La nueva esclavitud es hija natural del liberalismo práctico. No fue gestada tanto por un impulso sensual e irrefrenable como por un ansía despiadada de control y muerte; la rapiña y la vileza son sus perpetuas aliadas, arterias vitales de las sociedades industrializadas. Sobre las bases monstruosas de la secularización política y el descrédito de la vida del espíritu, la mediocridad -esa constante sempiterna del género humano- tenía vía libre para implantarse en los más divergentes tejidos sociales. Al renunciar a la idea cristiana del hombre (lo contingente) ante Dios (lo inmanente), al destronar la virtud como principio de salvación, la ética quedaba relegada a producto de lujo, cachivache piadoso en manos del poderoso deificado. Fijados los límites del poder del Estado y despolitizadas parcelas enteras de la humana actividad, el liberalismo liquidaba al fin el proyecto ideal clásico, heredado por el cristianismo.
Así, y sobre la quimera de los derechos individuales, el hombre se otorgaba a sí mismo primores infundados. Indiferente no ya a la moral más esquemática sino a la mismísima sombra de un Dios impasible, el sujeto moderno adquiría al fin poderes divinos. Arbitro y dueño de su destino, pasaba a ser no ya celoso albacea de su espíritu maltrecho, sino esclavo insobornable de sus más mezquinos intereses. No sólo no era capaz de matar a su hermano por unas monedas de oro, sino de hacer con él algo tal vez “peor”: esclavizarlo, es decir, cosificarlo; recientes teorías políticas asimiladas -harto bien conocida una de ellas-, no harían sino subrayar esta evidencia.
Pero conforme una cosa tomaba conciencia de sí misma, destinada estaba a conceptualizarse, es decir, a ocultarse. En consecuencia, la esclavitud convencional, por ineficaz, quedaba condenada a prescribir antes de tiempo. Los cantores de los derechos humanos llegaban con retraso: no habían hecho sino denunciar lo obvio, lo atroz de una vergüenza tiempo ha perpetrada. Mas ya era tarde. Las sangres derramadas fueron tantas que bien pudieran haber suministrado ingente caudal a ríos amazónicos en su agónico devenir. Pero la esclavitud no había expirado con la supresión de la argolla y las cadenas. Al contrario: meramente se estaban sutilizando sus tácticas invasivas.
El esclavo ya no sería el cuerpo del hombre, sino su alma, que desde entonces iba a ser depreciada, negada, aniquilada. Regado de bajos placeres y peregrinas vilezas, el cuerpo se consumía en su fiebre, al tiempo que el alma, humillada y envilecida, se abismaba con loca ceguera en las simas de la escala zoológica: su muerte real era ya inminente.
Arrancada la Religión Católica de las empobrecidas nuevas generaciones, ésta fue progresivamente sustituida por el culto al Estado y a la sacrosanta tecnología, confirmando lo que iba a ser una manipulación de la humana percepción sin precedentes (la más audaz hasta hoy conocida); este renovado culto a la tecnología de nuestro tiempo, inoculado con perversa astucia en esas multitudes faltas de vida espiritual, ha rubricado con éxito una esclavitud tiempo ha pactada.
La nueva esclavitud alcanza en nuestro enfermo presente su más alta cota de eficacia. No es concepto sociológico impertinente, sino letal tumor del alma agonizante del moderno.

• _QUÉ SE PIDE_
- 1) Según el texto sobre la nueva esclavitud, ¿de qué es hija natural la nueva esclavitud?
- 2) Reproduce sin cambios el fragmento del texto sobre la nueva esclavitud que comienza con las palabras "La nueva esclavitud alcanza" y concluye con "agonizante del moderno.".
Las líneas que vienen a continuación no tienen relación con el texto sobre la nueva esclavitud.

• _DATOS MOSTRADOS_
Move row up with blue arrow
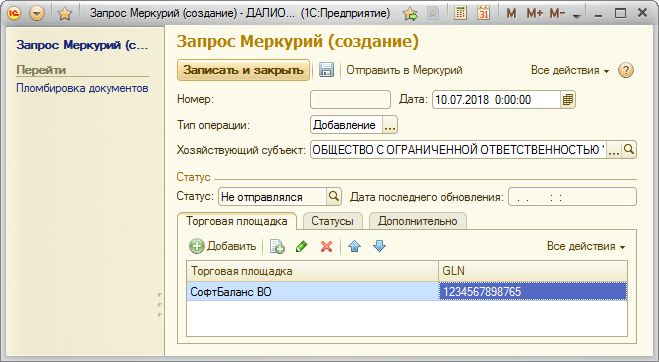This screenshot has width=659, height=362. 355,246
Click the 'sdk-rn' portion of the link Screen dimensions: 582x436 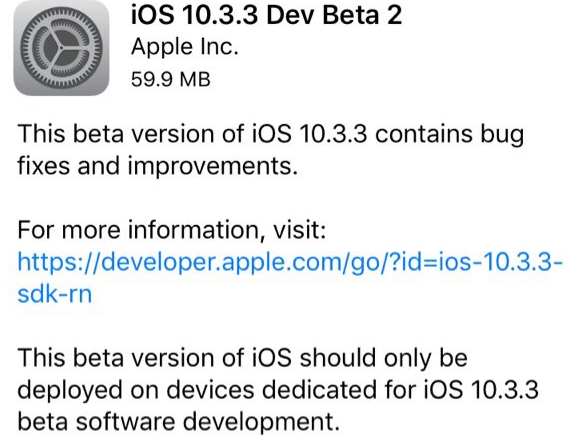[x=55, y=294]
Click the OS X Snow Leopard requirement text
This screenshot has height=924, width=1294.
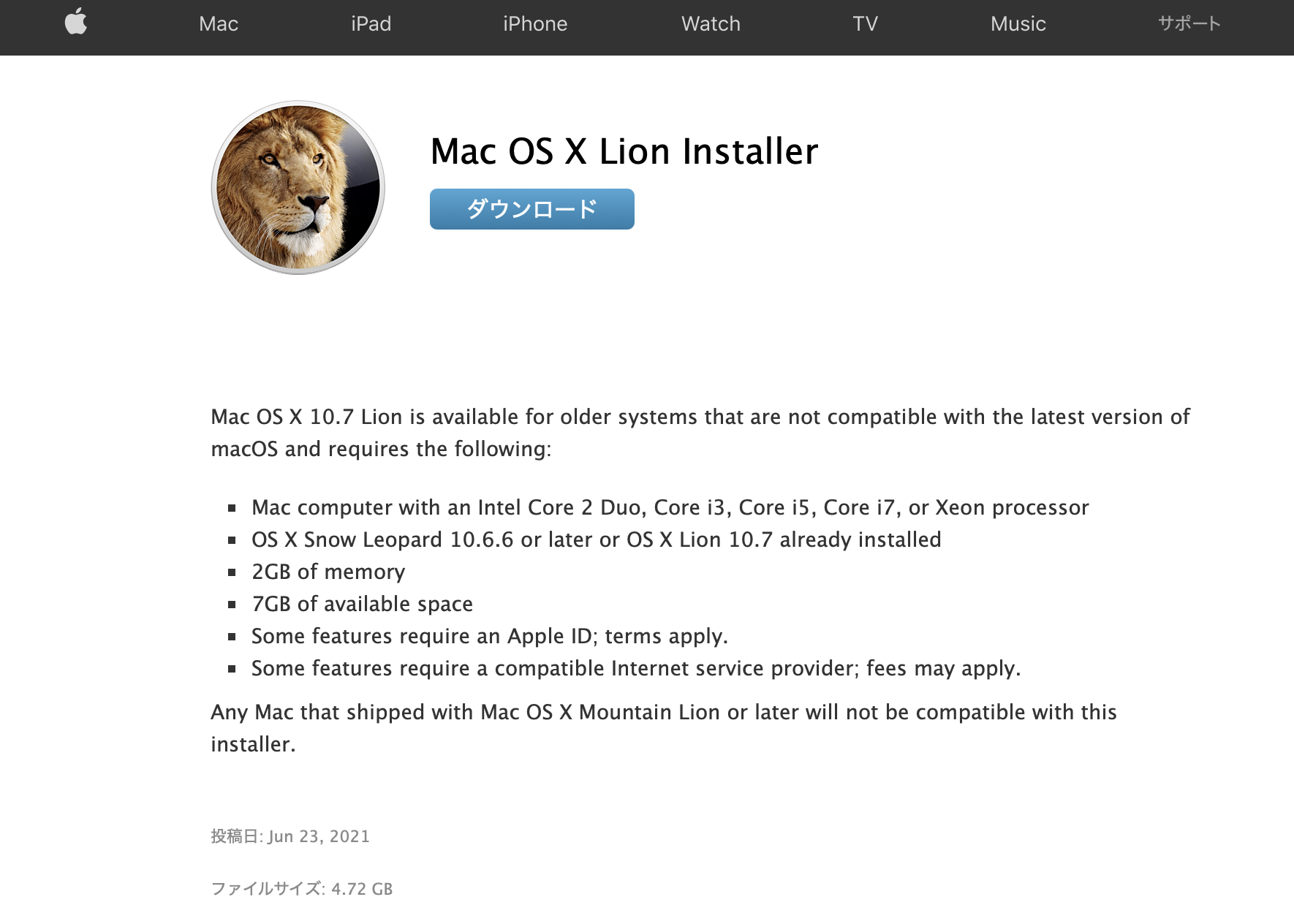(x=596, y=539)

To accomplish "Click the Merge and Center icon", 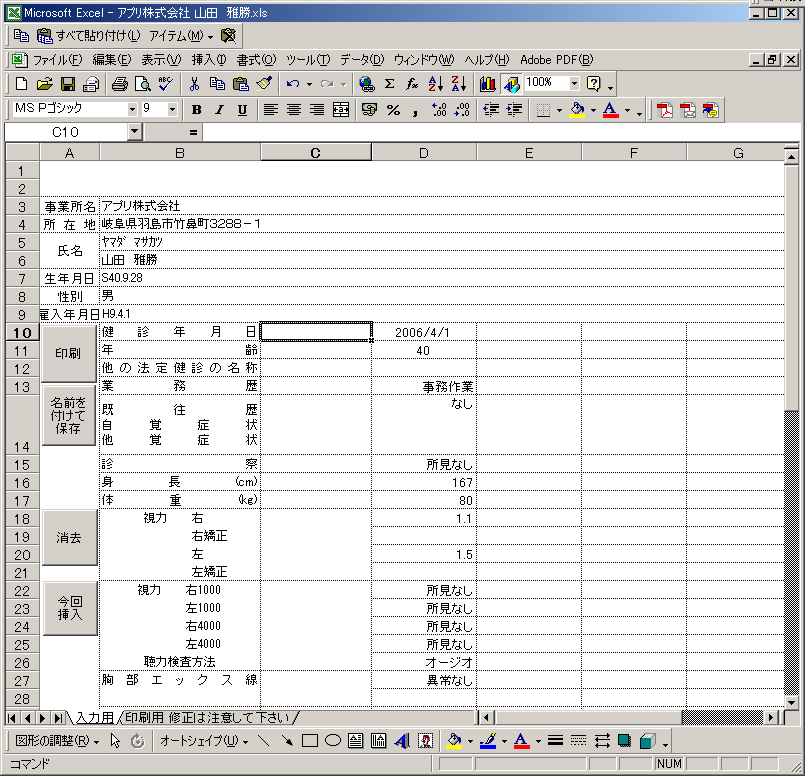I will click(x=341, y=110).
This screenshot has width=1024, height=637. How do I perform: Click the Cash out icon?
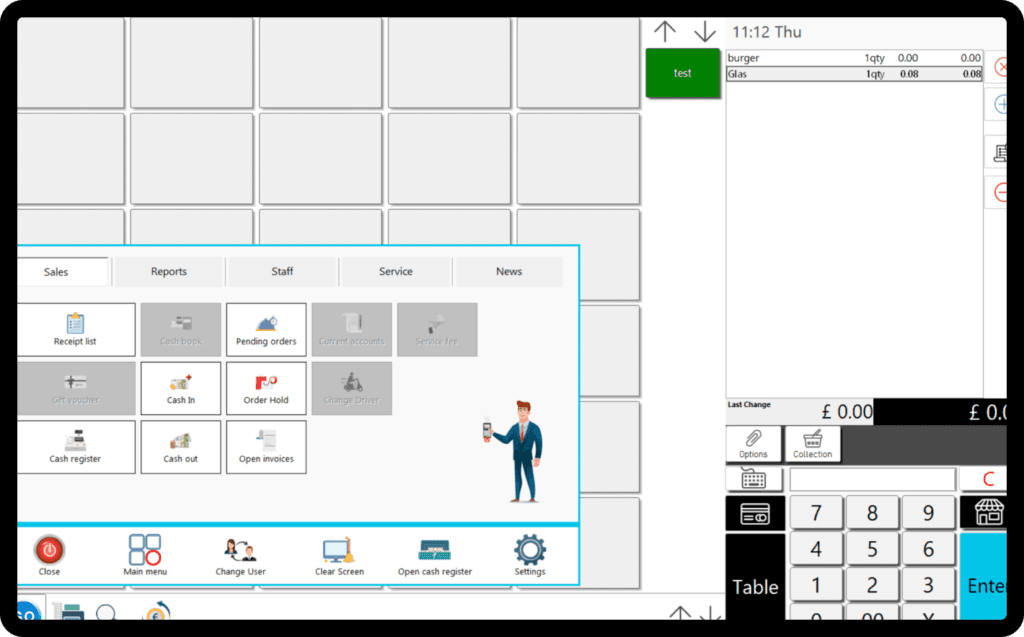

• _RESPUESTAS POR CONSIGNA_
- 1) Del liberalismo práctico.

- 2)
La nueva esclavitud alcanza en nuestro enfermo presente su más alta cota de eficacia. No es concepto sociológico impertinente, sino letal tumor del alma agonizante del moderno.